New Zealanders across the North Island have reported rumbling, crackling sounds, a fireball and a huge flash of light streaking across the sky on Thursday afternoon, in what scientists believe was likely a meteor.
Local media outlets and social media were flooded with reports and queries about the sight, with some witnesses describing rumbles, bangs, a crackling sound in their ears, hair standing on end, rattling windows or a streak or explosion of light, followed by a smoke trail.
Seismologists at Geonet picked up a presumed sound wave from the object, and weather scientists for Metservice believe they picked up the object – or its smoke trail – on radar.
Plumber Curtis Powell captured the phenomenon on his dashcam while driving north of Shannon at 1.39pm on Thursday.
“We were just driving to a job in Shannon when I saw a blue line falling in the sky, then a massive bright light,” he said. “Realised my dashcam was recording and downloaded the video – once-in-a-lifetime spectacle.”
On social media, people shared photos and swapped stories of their sightings. “I’m so glad someone caught it … I thought I was hallucinating,” said one commenter.
A number of people mistook the rumbling sound for an earthquake.
“We thought it was an earthquake, but it didn’t sound right, more like a large heavy truck, with a beat, but there were no trucks near our house at the time. The house vibrated slightly too,” one Twitter user said.
Dr Duncan Steel, a Wellington-based space scientist who has worked for Nasa, said the object was likely a piece of meteor – and to see one in the daytime was a rare experience.
“In my lifetime I’ve only ever seen one daytime meteor. They are due to macrometeoroids in the atmosphere coming in very quickly, typically 30km per second. To be seen during the daytime it would need to be quite large, something the size of a rugby ball or bigger – that’s what makes them rare,” he said.

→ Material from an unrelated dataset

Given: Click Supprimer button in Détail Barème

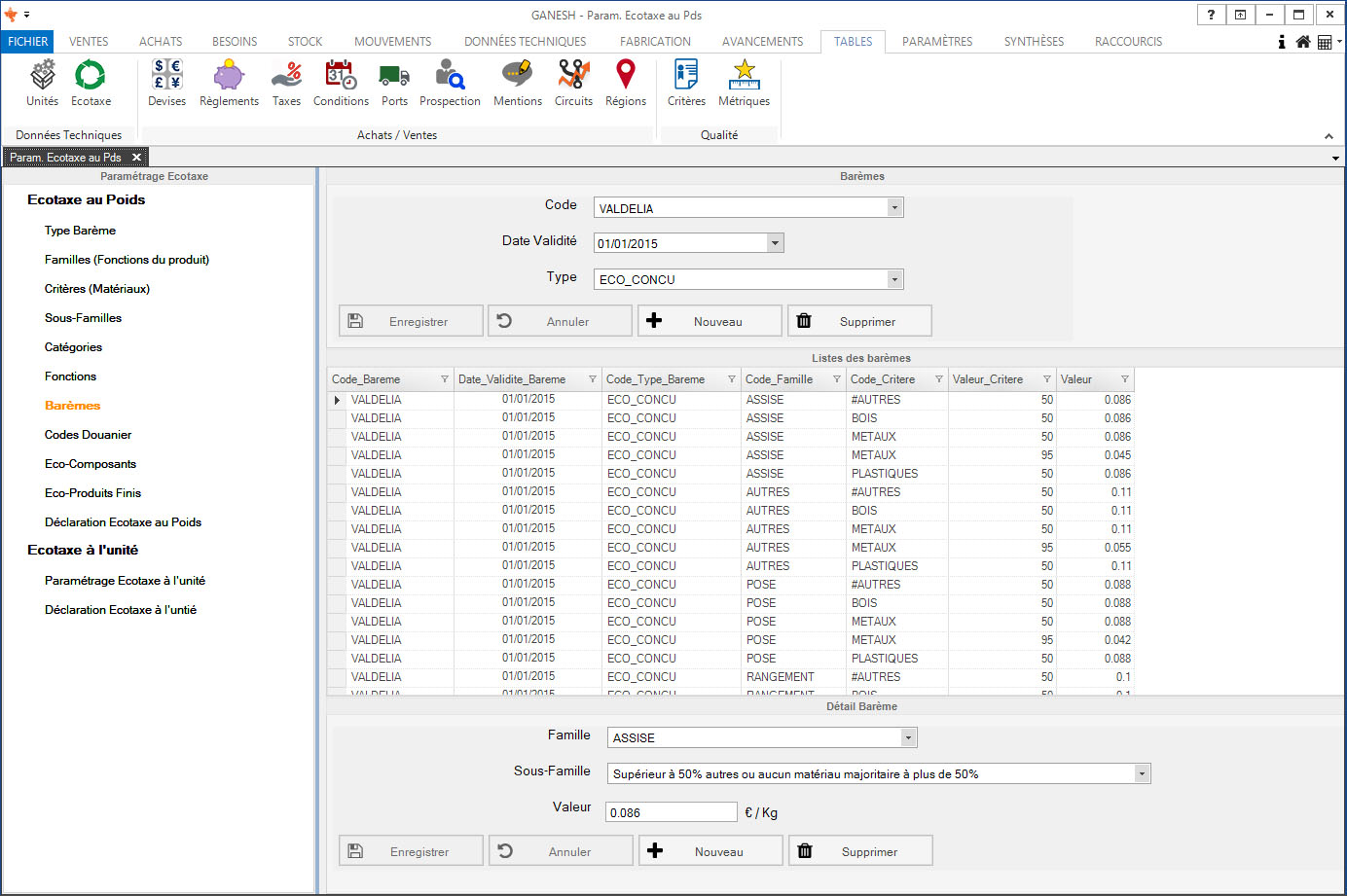Looking at the screenshot, I should tap(860, 851).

Some eyewitnesses described hearing crackling as the object moved through the sky, in what Steel said was likely “electrophonic sound”. Allan Gilmore of Canterbury University’s Mt John Observatory said in a radio interview that meteors, and their accompanying electrical charge, could cause some people’s hair to stand on end.
“People with frizzy hair often hear it, while the people who don’t have frizzy hair don’t hear it,” Gilmore said.
Dr Ian Griffin, the director of the Otago Museum, urged members of the public to keep any photos or videos. “We might be able to use them to triangulate the position of the thing, and where it landed – if it did land,” he said.
“It may be quite scientifically important to retrieve … meteorites in this country are quite rare so actually getting one would be quite cool.”